One possible explanation for the gain of control by one discriminative stimulus with prolonged exposure to training and/or testing is the development of a habit. Habit formation refers to the process by which a goal-driven performance (action-outcome association) developed during training becomes a habit-based performance solely controlled by antecedent stimuli (stimulus-response association) that progressively gain exclusive domination over behavior with extensive training (e.g., Adams and Dickinson 1981; Dickinson 1985). Recent neurological studies indicated that both timing behavior and habit formation share the same neural networks (for review, see Doyère and El Massioui 2016). The present study examined the potential development of habit-based timing performance using a classic devaluation procedure of the instrumental outcome by a specific satiety treatment in a temporal discrimination task. After moderate amounts of training, reward devaluation is expected to reduce responding on trials with the stimulus associated with that reward, but not on trials with the nondevalued reward, in accord with the devaluation literature (e.g., Dickinson 1985; Faure et al. 2005). After overtraining, however, the instrumental response becomes habitual, driven by the stimulus rather than by the reward properties of the outcome, and thus is less sensitive to reward devaluation.

During training and overtraining (see experimental design, Fig. 1A) of a temporal discrimination (2 versus 8 sec), correct responding to the short and long durations were associated with different actions (pressing the left or right levers) and different rewards (grain versus sucrose pellets) (Fig. 1B). The temporal discrimination training procedure was adapted from Callu et al. (2009). In brief, rats learned the discrimination in three phases. First (100% Forced choice), a tone stimulus was presented for either 2 or 8 sec and its termination coincided with the presentation of one lever, associated with the correct response and delivery of the reward for a response (40 trials for each duration per session). Second (50% Forced/50% Free choice), 40 trials were identical to the 100% Forced choice phase, and for the other 40 Free-choice trials, the 2- or 8-sec tone stimulus termination coincided with the presentation of both levers. Only a correct lever press produced the associated food. In the third phase (0% Forced/100% Free choice), all 80 trials were free-choice. All animals received discrimination training until accuracy reached 85% correct responding for two consecutive sessions. Animals of the overtraining group received 600 additional trials for each stimulus/action/reward pairing after they met the mastery criterion. The average number of training sessions across the three training phases was similar for the training and the overtraining groups (10.77 and 10.26, respectively, t(43) = 0.71, P = 0.48). Similarly, the mean accuracy of discrimination performance for the training and the overtraining groups on the last two sessions where they met the criterion was similar (94.29% and 95.43%, respectively; t(43) = 1.774, P = 0.083). The accuracy of discrimination performance during the overtraining phase was stable, averaging 98.18% across 15 sessions.

Figure 1.

Figure 1.

(A) General design of the experiment. The number under each group is the initial number of trained or overtrained animals; the number in parentheses is the final number of animals included in statistics, as three rats were eliminated because of experimental disturbances; (OT) overtraining. (B) Description of the experimental groups (within each training and overtraining group). For the discrimination, duration-lever-food assignments (duration: short versus long, position of the lever: left versus right and reward: grain versus sucrose pellets) were counterbalanced between rats, yielding four discrimination groups. During devaluation tests, two sessions were run to counterbalance food/anchor devaluation (for example, devaluating the food associated with the short anchor in the first test and the food associated with the long anchor in the second test), thus creating eight subgroups. The performance on the lever associated with the duration whose outcome was devalued was then compared with the performance on the lever associated with the other duration whose outcome was not devalued within the same session.

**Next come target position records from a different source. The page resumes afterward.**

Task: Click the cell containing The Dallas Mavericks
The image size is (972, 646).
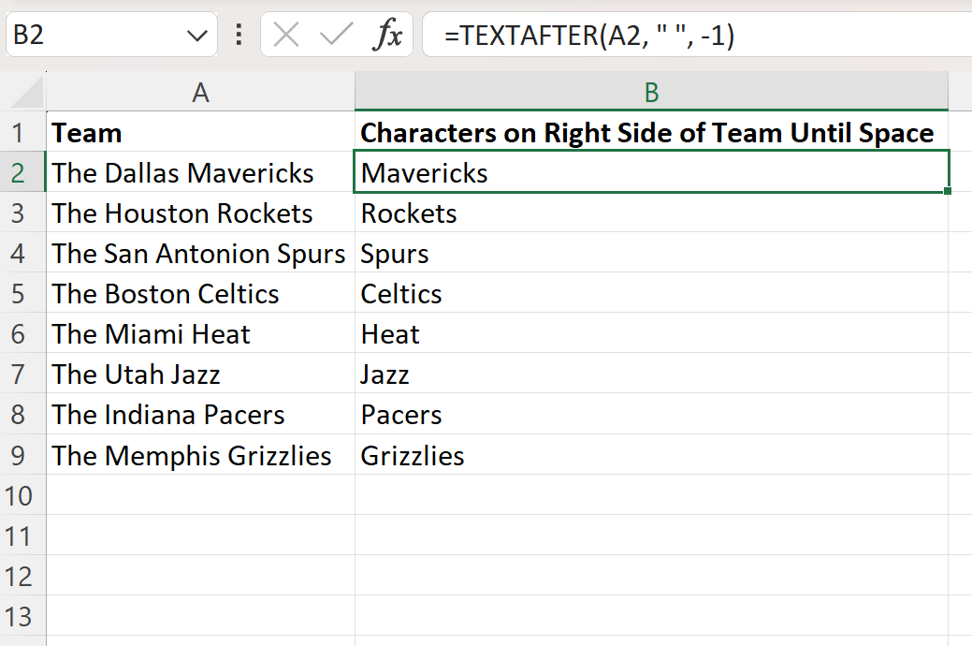Action: coord(200,172)
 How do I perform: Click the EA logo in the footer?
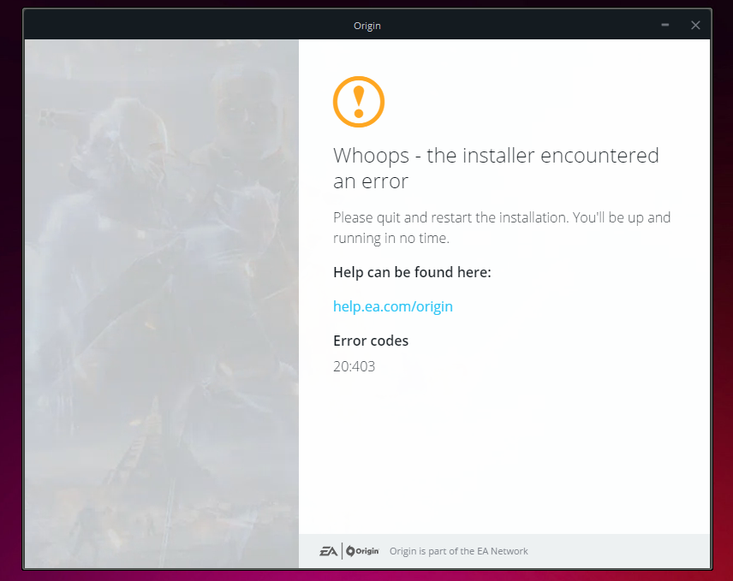pyautogui.click(x=329, y=551)
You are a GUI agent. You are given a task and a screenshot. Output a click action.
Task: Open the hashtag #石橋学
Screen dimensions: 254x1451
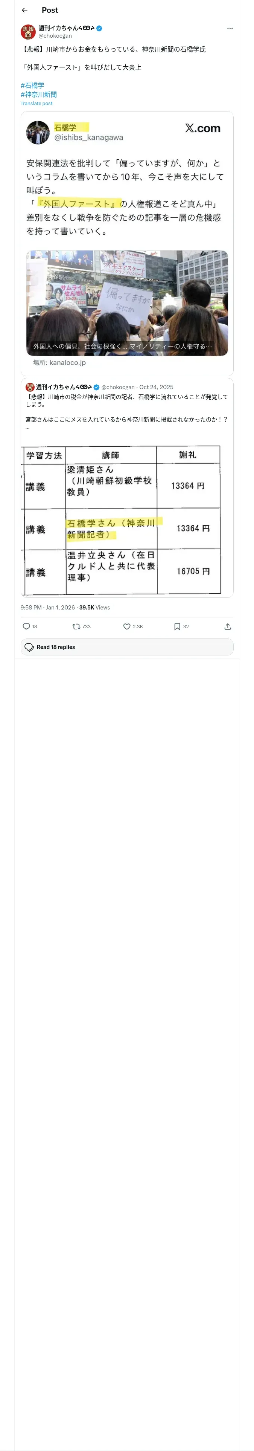pyautogui.click(x=33, y=86)
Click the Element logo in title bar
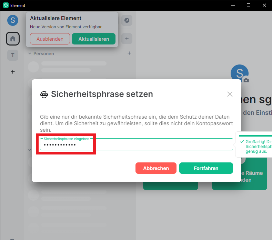This screenshot has width=272, height=240. coord(6,5)
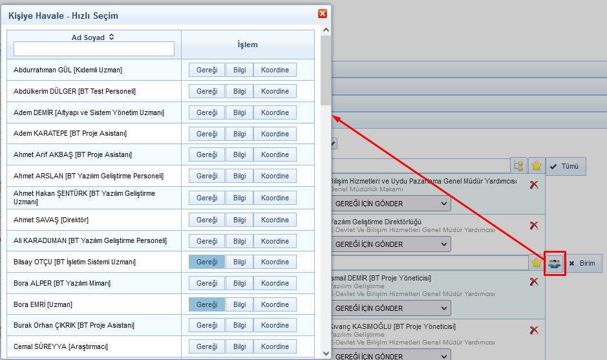This screenshot has width=607, height=360.
Task: Toggle off the selected Gereği for Bilsay OTÇU
Action: (x=207, y=262)
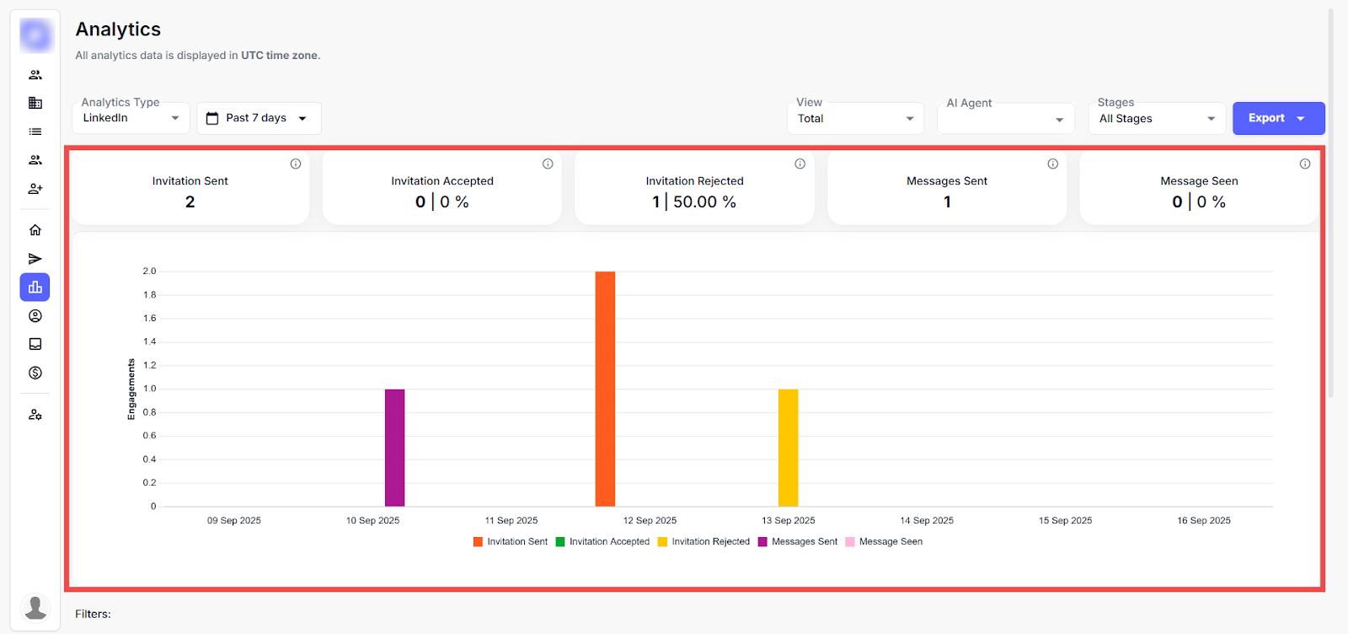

Twenty-four hours after mastering the discrimination or after overtraining, the extent to which temporal discrimination was affected by extended training was assessed with bisection test sessions. Rats were tested in a psychophysical choice (bisection) procedure in two daily sessions with five intermediate durations (2.5, 3.2, 4, 5, and 6.3 sec) on nonreinforced trials (12 trials each duration), in addition to the two training anchor durations (2 and 8 sec, 60 trials each) with reinforcement available. The bisection procedure is extensively described in Callu et al. (2009) and Es-seddiqi et al. (2016), and its detailed analysis is explained in Supplemental Material. A 2 (group) × 7 (duration) ANOVA of p(long) yielded a main effect of group, F(1,43) = 16.57, P < 0.001, ηp2=0.278, a main effect of duration, F(2.135,91.786) = 1149.85, P < 0.001, ηp2=0.964, and a group × duration interaction, F(2.135,91.786) = 10.15, P < 0.001, ηp2=0.191 (Fig. 2). At both anchor durations, there were no differences between groups in p(long), whereas a maximum group mean difference was observed at the 4 sec intermediate duration, t(43) = 4.340, P < 0.001, Cohen's d = 1.294. The difference in the bisection function between the two groups was reflected by a smaller PSE for the overtraining group than for the training group (group mean PSE for training: 3.63 (SEM = ±0.05), and for overtraining: 3.31 (SEM = ±0.06); t(43) = −4.11, P < 0.001, Cohen's d = −1.227). There was no significant difference in gamma (index of precision, inversely related to the slope) between the groups (training: 0.21 (SEM = ±0.01) and overtraining: 0.18 (SEM = ±0.02; t(43) = 1.61, P = 0.11). Thus, the bisection curve was shifted to the left after overtraining with no significant change in the slope of the function, which suggests that overtraining produces a change in bias toward long duration judgments while leaving temporal precision stable.

Figure 2.

Figure 2.

Number of “long” responses divided by the sum of the “long” responses and the “short” responses for each stimulus across the two sessions of testing (group mean p(long)) as a function of duration (log scale) for the training (n = 22) and overtraining (n = 23) groups. Error bars represent ±SEM.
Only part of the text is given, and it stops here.